**EXERCISE OBJECTIVE:** Repeat each line of the data exactly as written.

- - -

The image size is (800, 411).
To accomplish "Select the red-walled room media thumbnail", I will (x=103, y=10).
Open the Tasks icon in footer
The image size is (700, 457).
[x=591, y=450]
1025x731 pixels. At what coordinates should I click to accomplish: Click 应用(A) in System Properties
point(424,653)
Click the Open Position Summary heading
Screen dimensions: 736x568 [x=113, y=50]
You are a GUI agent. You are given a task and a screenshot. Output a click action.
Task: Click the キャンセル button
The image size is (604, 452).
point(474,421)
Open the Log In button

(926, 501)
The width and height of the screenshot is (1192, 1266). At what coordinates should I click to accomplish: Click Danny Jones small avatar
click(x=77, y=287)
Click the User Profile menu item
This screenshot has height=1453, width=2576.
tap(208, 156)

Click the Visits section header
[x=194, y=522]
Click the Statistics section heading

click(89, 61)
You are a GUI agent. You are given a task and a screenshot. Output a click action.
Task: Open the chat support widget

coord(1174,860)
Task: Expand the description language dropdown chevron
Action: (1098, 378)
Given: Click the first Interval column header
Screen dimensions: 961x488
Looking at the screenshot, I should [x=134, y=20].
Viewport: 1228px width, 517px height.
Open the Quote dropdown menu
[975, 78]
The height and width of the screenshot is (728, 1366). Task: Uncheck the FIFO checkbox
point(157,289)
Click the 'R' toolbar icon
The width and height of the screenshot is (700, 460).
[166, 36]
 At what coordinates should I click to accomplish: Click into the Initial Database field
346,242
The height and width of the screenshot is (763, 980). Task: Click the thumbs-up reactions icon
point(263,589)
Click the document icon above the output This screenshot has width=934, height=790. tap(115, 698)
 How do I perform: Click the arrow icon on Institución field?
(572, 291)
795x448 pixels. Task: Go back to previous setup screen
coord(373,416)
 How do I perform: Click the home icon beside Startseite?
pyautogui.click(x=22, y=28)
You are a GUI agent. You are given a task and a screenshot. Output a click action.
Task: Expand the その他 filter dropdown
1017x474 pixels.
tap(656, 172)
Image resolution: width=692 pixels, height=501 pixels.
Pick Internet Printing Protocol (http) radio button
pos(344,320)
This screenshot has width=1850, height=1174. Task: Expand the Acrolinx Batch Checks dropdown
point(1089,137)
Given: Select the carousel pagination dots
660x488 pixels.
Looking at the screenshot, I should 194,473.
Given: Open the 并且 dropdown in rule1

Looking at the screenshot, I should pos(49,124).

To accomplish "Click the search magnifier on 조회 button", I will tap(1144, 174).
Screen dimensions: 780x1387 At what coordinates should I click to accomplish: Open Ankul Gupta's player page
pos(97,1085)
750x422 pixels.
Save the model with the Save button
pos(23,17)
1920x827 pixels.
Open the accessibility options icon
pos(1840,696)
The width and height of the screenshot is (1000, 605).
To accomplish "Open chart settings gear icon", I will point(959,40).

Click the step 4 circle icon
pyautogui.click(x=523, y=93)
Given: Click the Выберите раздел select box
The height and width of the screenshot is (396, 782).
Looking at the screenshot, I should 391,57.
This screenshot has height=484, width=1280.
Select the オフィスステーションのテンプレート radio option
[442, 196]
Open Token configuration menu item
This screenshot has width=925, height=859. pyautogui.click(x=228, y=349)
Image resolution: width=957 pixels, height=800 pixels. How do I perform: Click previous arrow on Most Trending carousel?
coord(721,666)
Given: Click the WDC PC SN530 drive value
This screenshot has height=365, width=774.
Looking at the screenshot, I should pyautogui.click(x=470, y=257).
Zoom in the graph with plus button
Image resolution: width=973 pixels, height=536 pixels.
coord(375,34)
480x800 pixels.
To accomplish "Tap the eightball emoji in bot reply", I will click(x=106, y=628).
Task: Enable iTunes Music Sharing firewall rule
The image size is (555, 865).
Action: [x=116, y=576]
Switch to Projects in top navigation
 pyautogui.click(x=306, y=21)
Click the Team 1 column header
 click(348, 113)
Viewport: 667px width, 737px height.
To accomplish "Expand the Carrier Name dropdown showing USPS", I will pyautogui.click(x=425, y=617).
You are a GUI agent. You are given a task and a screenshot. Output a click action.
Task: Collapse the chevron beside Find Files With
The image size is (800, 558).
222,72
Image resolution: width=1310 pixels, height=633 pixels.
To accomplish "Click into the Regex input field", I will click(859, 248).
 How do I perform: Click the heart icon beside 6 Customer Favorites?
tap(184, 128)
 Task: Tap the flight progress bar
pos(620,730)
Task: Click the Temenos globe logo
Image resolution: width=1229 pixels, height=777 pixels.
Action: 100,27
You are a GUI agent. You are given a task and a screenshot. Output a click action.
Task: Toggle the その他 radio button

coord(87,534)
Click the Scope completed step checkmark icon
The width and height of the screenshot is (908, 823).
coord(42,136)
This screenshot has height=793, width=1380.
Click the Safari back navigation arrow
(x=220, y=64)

- - -

**PROBLEM SOLUTION:**
The image size is (800, 411).
To accomplish "Select the red-walled room media thumbnail", I will (x=103, y=10).
Open the Tasks icon in footer
The image size is (700, 457).
[x=591, y=450]
1025x731 pixels. At what coordinates should I click to accomplish: Click 应用(A) in System Properties
point(424,653)
Click the Open Position Summary heading
Screen dimensions: 736x568 [x=113, y=50]
You are a GUI agent. You are given a task and a screenshot. Output a click action.
Task: Click the キャンセル button
The image size is (604, 452).
point(474,421)
Open the Log In button

(926, 501)
The width and height of the screenshot is (1192, 1266). At what coordinates should I click to accomplish: Click Danny Jones small avatar
click(x=77, y=287)
Click the User Profile menu item
This screenshot has height=1453, width=2576.
tap(208, 156)

Click the Visits section header
[x=194, y=522]
Click the Statistics section heading

click(89, 61)
You are a GUI agent. You are given a task and a screenshot. Output a click action.
Task: Open the chat support widget

coord(1174,860)
Task: Expand the description language dropdown chevron
Action: (1098, 378)
Given: Click the first Interval column header
Screen dimensions: 961x488
Looking at the screenshot, I should [x=134, y=20].
Viewport: 1228px width, 517px height.
Open the Quote dropdown menu
[975, 78]
The height and width of the screenshot is (728, 1366). Task: Uncheck the FIFO checkbox
point(157,289)
Click the 'R' toolbar icon
The width and height of the screenshot is (700, 460).
[166, 36]
 At what coordinates should I click to accomplish: Click into the Initial Database field
346,242
The height and width of the screenshot is (763, 980). Task: Click the thumbs-up reactions icon
point(263,589)
Click the document icon above the output This screenshot has width=934, height=790. tap(115, 698)
 How do I perform: Click the arrow icon on Institución field?
(572, 291)
795x448 pixels. Task: Go back to previous setup screen
coord(373,416)
 How do I perform: Click the home icon beside Startseite?
pyautogui.click(x=22, y=28)
You are a GUI agent. You are given a task and a screenshot. Output a click action.
Task: Expand the その他 filter dropdown
1017x474 pixels.
tap(656, 172)
Image resolution: width=692 pixels, height=501 pixels.
Pick Internet Printing Protocol (http) radio button
pos(344,320)
This screenshot has width=1850, height=1174. Task: Expand the Acrolinx Batch Checks dropdown
point(1089,137)
Given: Select the carousel pagination dots
660x488 pixels.
Looking at the screenshot, I should 194,473.
Given: Open the 并且 dropdown in rule1

Looking at the screenshot, I should pos(49,124).

To accomplish "Click the search magnifier on 조회 button", I will tap(1144, 174).
Screen dimensions: 780x1387 At what coordinates should I click to accomplish: Open Ankul Gupta's player page
pos(97,1085)
750x422 pixels.
Save the model with the Save button
pos(23,17)
1920x827 pixels.
Open the accessibility options icon
pos(1840,696)
The width and height of the screenshot is (1000, 605).
To accomplish "Open chart settings gear icon", I will point(959,40).

Click the step 4 circle icon
pyautogui.click(x=523, y=93)
Given: Click the Выберите раздел select box
The height and width of the screenshot is (396, 782).
Looking at the screenshot, I should 391,57.
This screenshot has height=484, width=1280.
Select the オフィスステーションのテンプレート radio option
[442, 196]
Open Token configuration menu item
This screenshot has width=925, height=859. pyautogui.click(x=228, y=349)
Image resolution: width=957 pixels, height=800 pixels. How do I perform: Click previous arrow on Most Trending carousel?
coord(721,666)
Given: Click the WDC PC SN530 drive value
This screenshot has height=365, width=774.
Looking at the screenshot, I should pyautogui.click(x=470, y=257).
Zoom in the graph with plus button
Image resolution: width=973 pixels, height=536 pixels.
coord(375,34)
480x800 pixels.
To accomplish "Tap the eightball emoji in bot reply", I will click(x=106, y=628).
Task: Enable iTunes Music Sharing firewall rule
The image size is (555, 865).
Action: [x=116, y=576]
Switch to Projects in top navigation
 pyautogui.click(x=306, y=21)
Click the Team 1 column header
 click(348, 113)
Viewport: 667px width, 737px height.
To accomplish "Expand the Carrier Name dropdown showing USPS", I will pyautogui.click(x=425, y=617).
You are a GUI agent. You are given a task and a screenshot. Output a click action.
Task: Collapse the chevron beside Find Files With
The image size is (800, 558).
222,72
Image resolution: width=1310 pixels, height=633 pixels.
To accomplish "Click into the Regex input field", I will click(859, 248).
 How do I perform: Click the heart icon beside 6 Customer Favorites?
tap(184, 128)
 Task: Tap the flight progress bar
pos(620,730)
Task: Click the Temenos globe logo
Image resolution: width=1229 pixels, height=777 pixels.
Action: 100,27
You are a GUI agent. You are given a task and a screenshot. Output a click action.
Task: Toggle the その他 radio button

coord(87,534)
Click the Scope completed step checkmark icon
The width and height of the screenshot is (908, 823).
coord(42,136)
This screenshot has height=793, width=1380.
Click the Safari back navigation arrow
(x=220, y=64)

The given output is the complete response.